Louis Weisberg from WiG and wire reports

Virginia elected its first openly gay senator, Democrat Adam Ebbin, in a district that encompasses a swath of suburban Washington, D.C., making him one of more than 50 LGBT candidates elected to office in the Nov. 8 election.

“We’re thrilled for Adam and for LGBT Virginians, who will finally have an authentic LGBT voice in the state senate,” Victory Fund president and CEO Chuck Wolfe said in a press release. “The Victory Fund has been proud to support Adam throughout his career. He’s been a persistent champion for fairness and equality, and we congratulate him.”

In the highest profile of the races, Houston’s out lesbian mayor Annise Parker narrowly won re-election to a second term. Parker was the first out candidate to be elected mayor of a major U.S. city.

“I had five opponents. Plus, I had the economy, and that was a tough opponent,” Parker said in her victory speech.

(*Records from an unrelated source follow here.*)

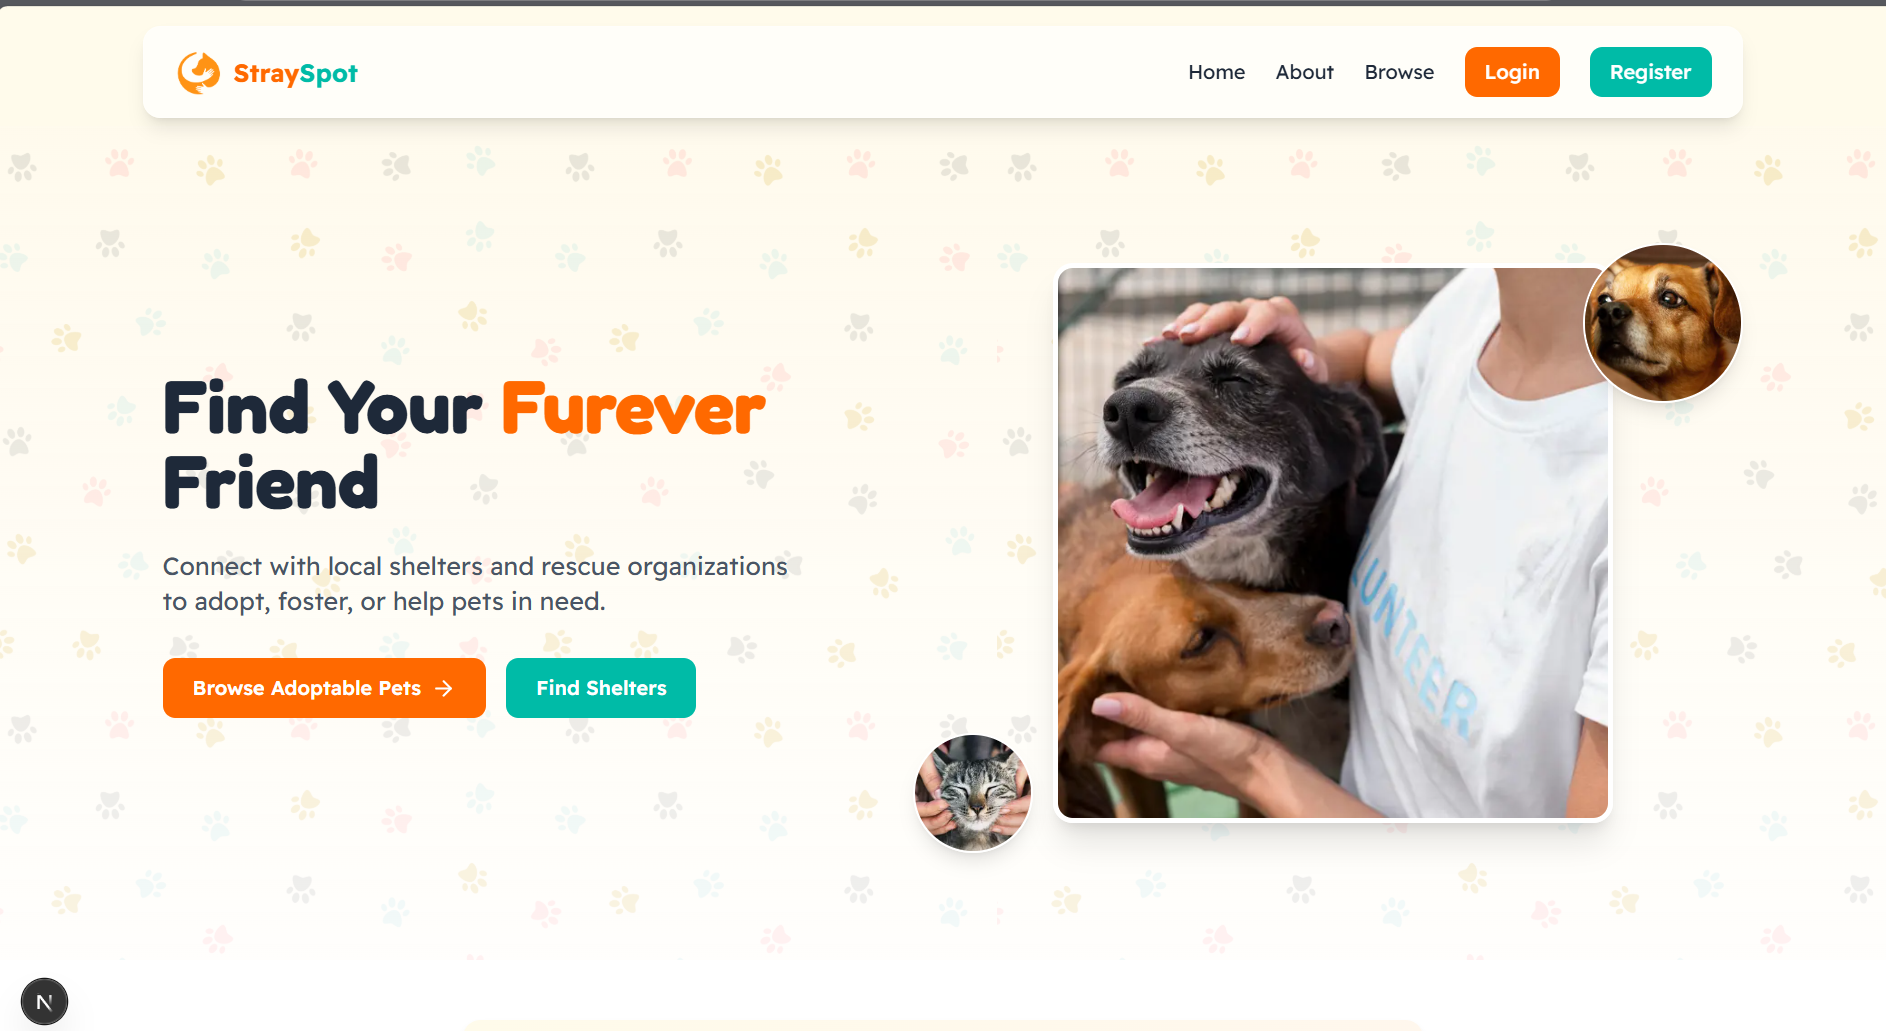Viewport: 1886px width, 1031px height.
Task: Click the orange word Furever in heading
Action: (633, 409)
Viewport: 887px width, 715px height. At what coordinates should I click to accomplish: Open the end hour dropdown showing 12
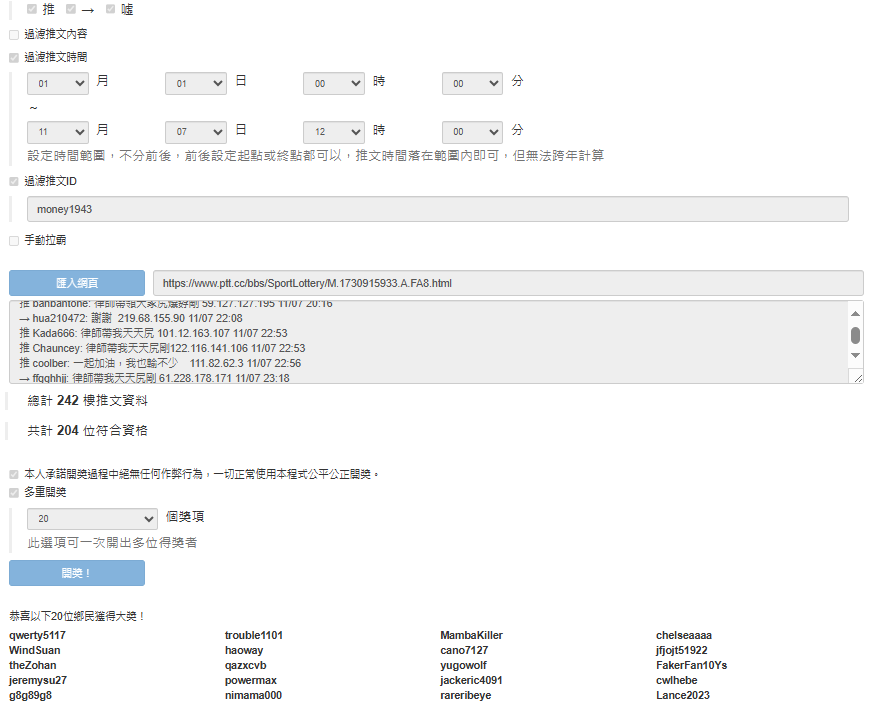click(x=334, y=132)
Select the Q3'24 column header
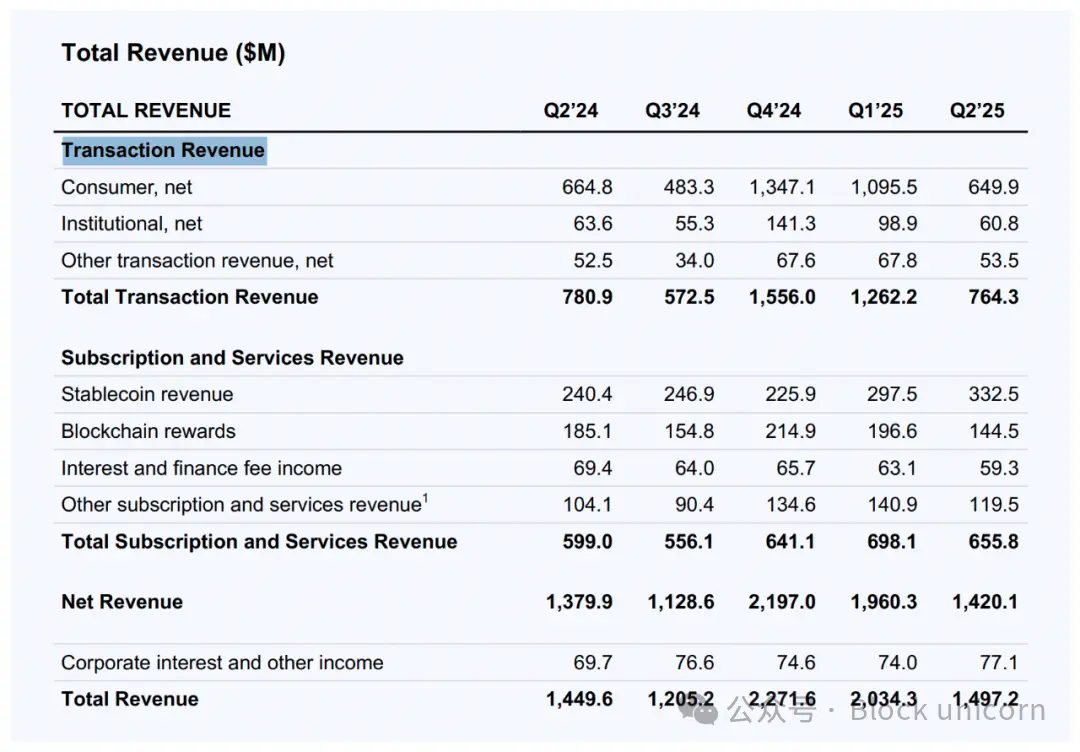1080x752 pixels. [x=672, y=110]
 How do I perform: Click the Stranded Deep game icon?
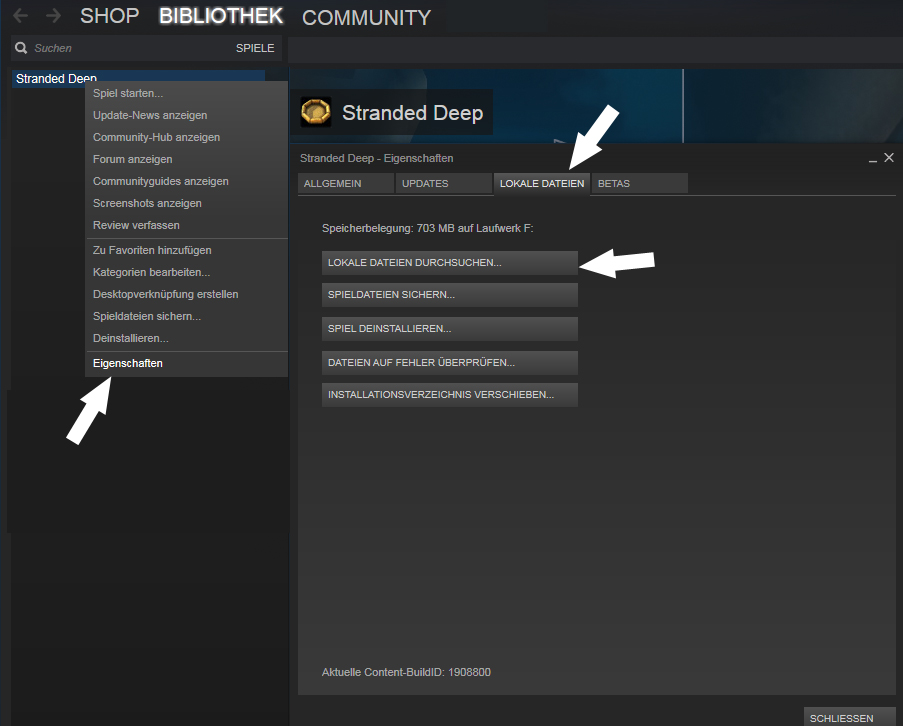(316, 113)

Houston also elected its first openly gay man to city council – Mike Laster. 

Openly gay Alex Morse was elected mayor of Holyoke, Mass., making the Brown University graduate the youngest mayor in the nation at age 22. The city of 40,000 is located in the western part of the state, about eight miles north of Springfield.

Morse has had the political bug since grammar school, joining his city’s youth commission at age 11. He was elected freshman class president at Holyoke High School when he was 15.

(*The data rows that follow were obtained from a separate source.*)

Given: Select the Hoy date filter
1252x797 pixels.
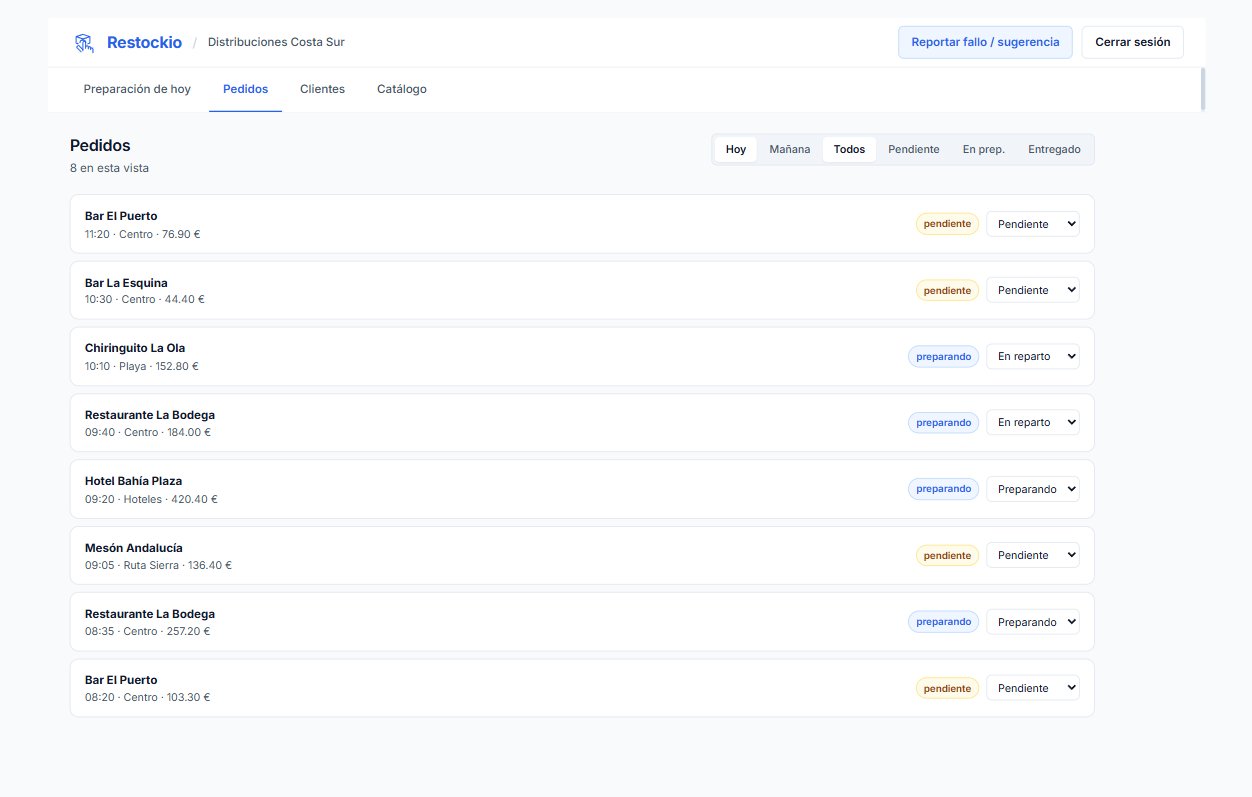Looking at the screenshot, I should [736, 150].
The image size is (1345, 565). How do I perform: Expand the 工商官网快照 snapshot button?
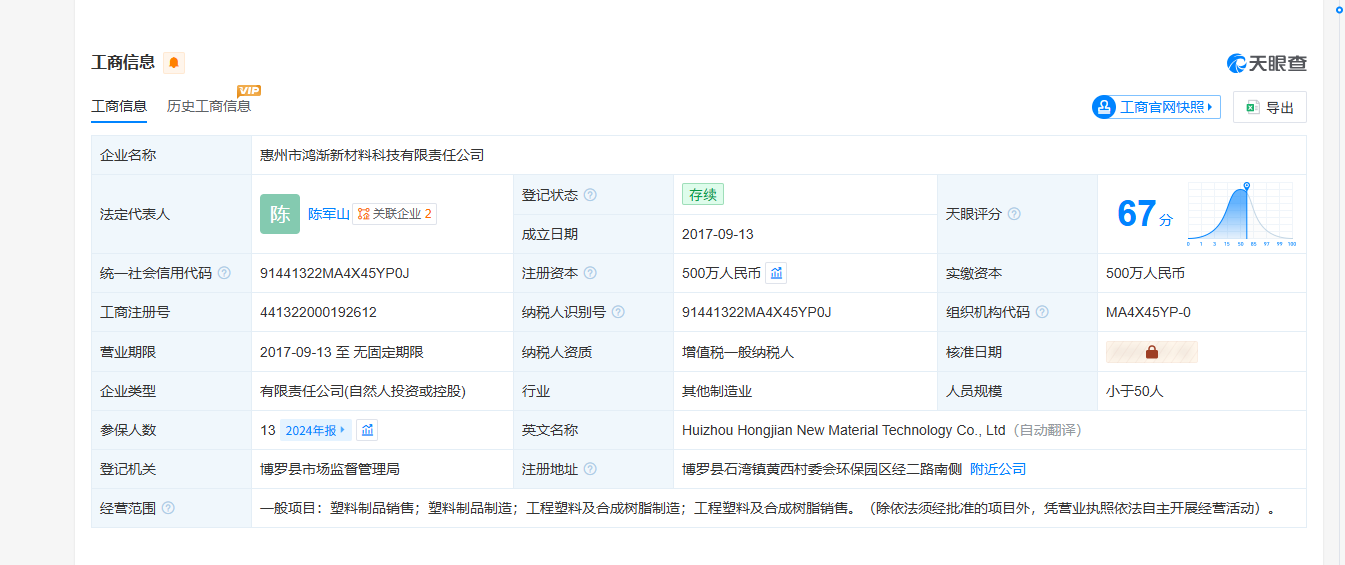click(1156, 107)
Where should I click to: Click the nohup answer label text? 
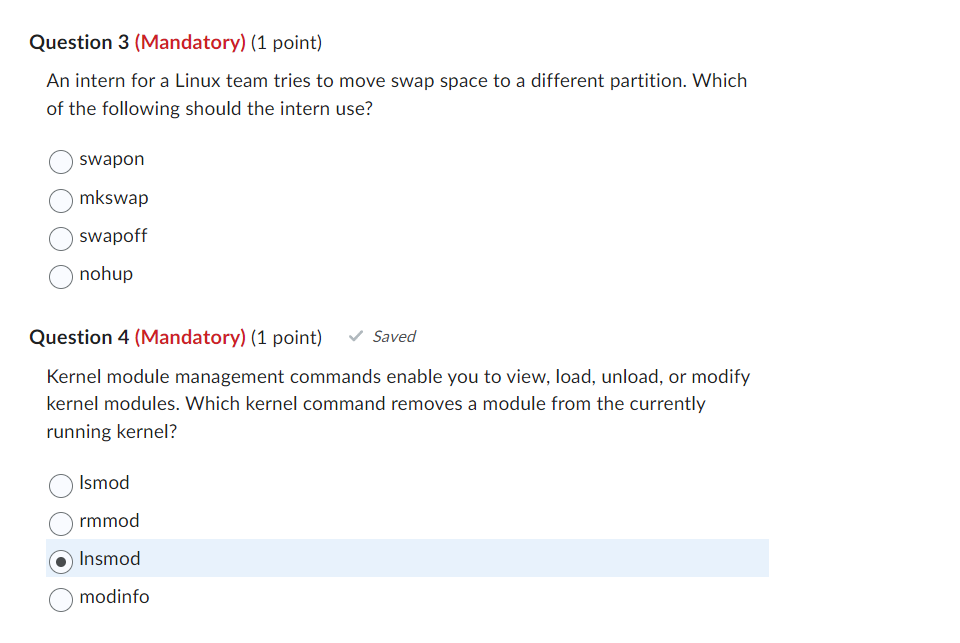click(x=106, y=274)
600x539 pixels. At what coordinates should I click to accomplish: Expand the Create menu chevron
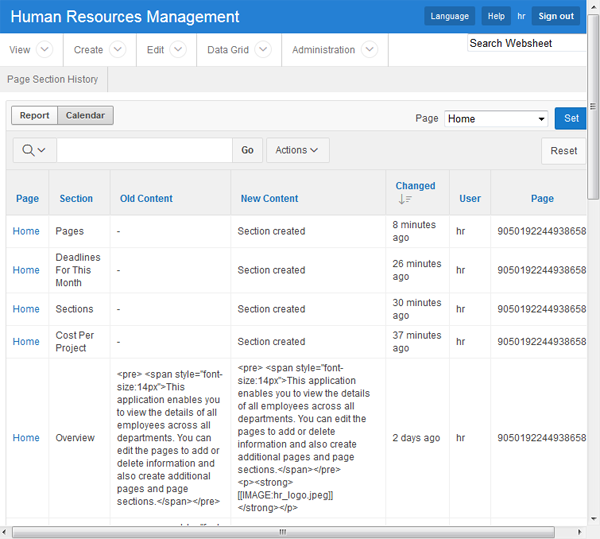117,49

“I think of my age as an incredible asset, in that I haven’t been around for 20, 30 years. I’m not beholden to special interests. I haven’t been around long enough to owe anybody a political favor,” Morse said in an interview reported by CBS News.

Morse beat the 67-year-old incumbent, Elaine Pluta, by capturing 53 percent of the vote.

Other LGBT winners on Nov. 8 included:

• LaWana Mayfield became the first openly LGBT person elected to Charlotte, N.C., City Council. She was heavily favored after ousting the incumbent Democrat in a primary race earlier this year.

• Openly gay attorney Daryl Justin Finizio was elected mayor of London, Conn.

• Caitlin Copple, an out lesbian who was endorsed by the Victory Fund, won her race for the Missoula, Mont., city council, defeating an incumbent who voted against an LGBT non-discrimination ordinance.

• Mayor Tim Eustace of Maywood, N.J., was elected to the New Jersey Assembly, becoming the first openly gay non-incumbent to win a seat in that state’s legislature.

• In Cincinnati, Chris Seelbach won his race for city council, becoming the first openly LGBT council member in the city’s history.

• Daniel Hernandez Jr., the intern who helped save the life of U.S. Rep. Gabrielle Giffords, was elected to the Pima County, Ariz., school board.

• Robin Kniech became first openly LGBT member of the Denver City Council.